- Fragmento de texto
● ● ● ● ●
SINOPSIS: Academia de West Point, 1861. Poco antes del inicio de la Guerra de Secesión (1861-1865) un joven, arrogante e indisciplinado George Armstrong Custer se gradúa como ultimo cadete de su promoción y, gracias a su valentía y méritos militares durante la contienda, se convierte en un auténtico héroe nacional. Tras la Guerra —ya casado con Elizabeth Bacon e incapaz de adaptarse a la vida civil— vive una crítica y deprimente etapa personal hasta que se reincorpora al Séptimo de Caballería para prestar un último servicio al país. Su misión: enfrentarse a los Sioux de Caballo Loco en Little Big Horn (1876).
● ● ● ● ●
- Qué elaborar
Indica si cada afirmación coincide con la sinopsis y responde sí o no, citando textualmente las palabras que lo deciden. (a) Custer se graduó como el primer cadete de su promoción. (b) Después de la guerra, Custer no conseguía adaptarse a la vida civil. (c) La misión final de Custer consistía en enfrentarse a los Sioux en Little Big Horn. El material no tiene relación con la sinopsis.

- Extracto de datos
● ● ● ● ●
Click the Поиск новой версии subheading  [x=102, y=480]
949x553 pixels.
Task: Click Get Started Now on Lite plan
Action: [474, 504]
● ● ● ● ●
- Resultado del ejercicio
(a) No: «se gradúa como ultimo cadete de su promoción».
(b) Sí: «incapaz de adaptarse a la vida civil».
(c) Sí: «Su misión: enfrentarse a los Sioux de Caballo Loco en Little Big Horn (1876)».